Loadshedding presents long-term health risks, warn dieticians

Continuous and confusing changes to loadshedding schedules have brought with them a range of inconveniences and frustration for all South Africans.

Not only do the rolling power cuts affect people’s mental health, they also have serious effects on the nation’s eating habits.

As the country continues with stage-four loadshedding, Eskom announced on Tuesday that power cuts will be escalated to stage five from 5pm on Wednesday until Friday morning.


This means an increase in fast-food consumption for many families that cannot prepare fresh and healthy meals.

Zitandile Mfono, a dietitian and spokesperson for Association for Dietetics in SA, said people’s health will take a knock from the consumption of takeaways.
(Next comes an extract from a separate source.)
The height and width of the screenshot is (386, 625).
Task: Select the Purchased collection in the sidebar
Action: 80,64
“It’s not surprising that people are opting for more convenience food in these difficult circumstances,” Mfono said.

“However, this means an increase in high fat, high salt and high-sugar foods in one’s diet.
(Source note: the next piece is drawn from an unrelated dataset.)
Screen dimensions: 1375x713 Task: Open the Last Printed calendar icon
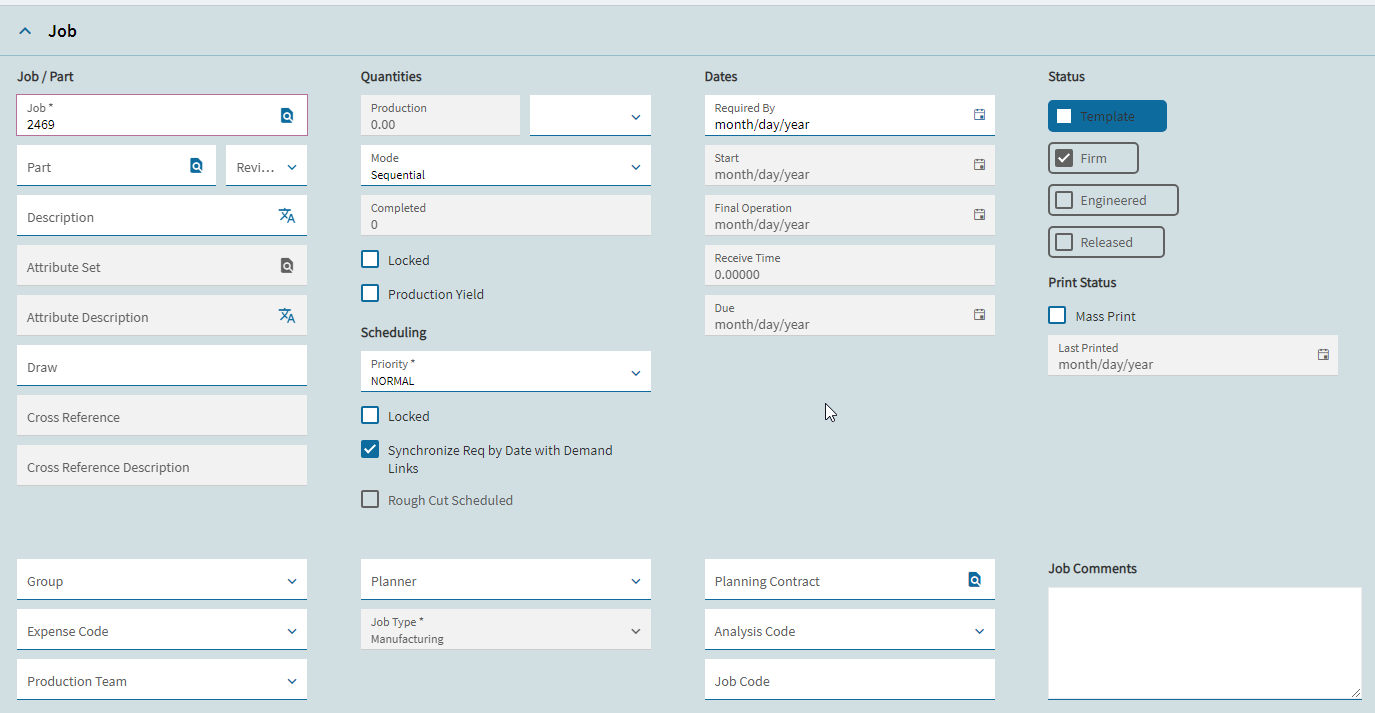point(1323,355)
“With the country’s high rates of obesity and type-two diabetes, these are the kind of dietary changes our nation cannot afford.

“It’s a pity that the positive home-cooking trend we saw during Covid-19 lockdowns is now being reversed due to the frequency of loadshedding during meal-preparation times.


“It is a challenge for working parents to prepare healthy meals due to their busy lives, and now they must contend with power outages just as they get home from work.”

Another dietician, Chanelle Retief, suggested ways that can help people stay focused on  their families’ health despite of the hardships of loadshedding. 

“We need to adapt to loadshedding as best as we can,” Retief said.

“While ordering take-away meals can be a quick fix for a hungry family, the longer-term impacts on our health and our pockets mean this is not a sustainable solution.”

Retief advised:

  • Invest in an inexpensive gas stove: You don’t have to go out and replace your oven with a gas alternative. Rather invest in a small two-plate gas stove to use when cooking.
  • Focus on salad-based meals: Add a few more tasty salad recipes to your repertoire. When making a salad for lunch or dinner, always try to add a protein source to it by including left-over cooked chicken or meats, lentils or beans, eggs or cheeses. 
  • Plan ahead and in detail: It makes it easier to manage the impact of loadshedding on meals if you plan your meal preparation.
  • Make healthier choices when ordering: If you have no choice and you need to buy take-aways, keep the plate model in mind, that is 50% of your plate should be veggies, 25% should be healthy carbs and 25% should be lean protein.